YAML Configuration¶
Snowcap uses YAML files to define your Snowflake resources. This page covers the templating features that make YAML configurations powerful and reusable.
Variables (vars)¶
Variables let you parameterize your configuration, making it reusable across environments or dynamic based on input.
Basic Usage¶
Use double curly braces to reference variables:
Pass values via CLI:
Or via environment variables (must start with SNOWCAP_VAR_ and be uppercase):
Defining Variables with Defaults¶
Use the top-level vars: key to define expected variables with types and optional defaults:
vars:
- name: environment
type: string
- name: warehouse_size
type: string
default: XSMALL
databases:
- name: "analytics_{{ var.environment }}"
warehouses:
- name: "wh_{{ var.environment }}"
warehouse_size: "{{ var.warehouse_size }}"
Variable Types¶
| Type | Description |
|---|---|
string |
Text value |
list |
Array of values (used with for_each) |
int |
Integer number |
bool |
Boolean (true/false) |
Loops (for_each)¶
The for_each directive creates multiple resources from a list. This is the key to DRY (Don't Repeat Yourself) configurations.
Basic Example¶
vars:
- name: databases
type: list
default:
- name: raw
owner: loader
- name: analytics
owner: transformer
databases:
- for_each: var.databases
name: "{{ each.value.name }}"
owner: "{{ each.value.owner }}"
This creates two databases: raw (owned by loader) and analytics (owned by transformer).
Loop Variables¶
Inside a for_each block, you have access to:
| Variable | Description |
|---|---|
each.value |
The current item in the list |
each.value.<field> |
Access a field of the current item |
each.index |
The index of the current item (0-based) |
Creating Roles and Grants¶
A common pattern is creating a role and grant for each resource:
vars:
- name: databases
type: list
default:
- name: raw
- name: analytics
# Create a role for each database
roles:
- for_each: var.databases
name: "z_db__{{ each.value.name }}"

Written problem 1: According to the YAML configuration page, what must environment variables used to pass values begin with?
Written problem 2: Output everything from "YAML Configuration¶" down to "powerful and reusable." in the YAML configuration page, copied verbatim.

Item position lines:

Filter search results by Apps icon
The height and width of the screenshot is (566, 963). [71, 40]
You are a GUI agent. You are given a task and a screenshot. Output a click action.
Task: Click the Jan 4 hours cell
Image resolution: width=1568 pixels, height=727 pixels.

Response 1: They must start with SNOWCAP_VAR_ and be uppercase.

Response 2:
YAML Configuration¶
Snowcap uses YAML files to define your Snowflake resources. This page covers the templating features that make YAML configurations powerful and reusable.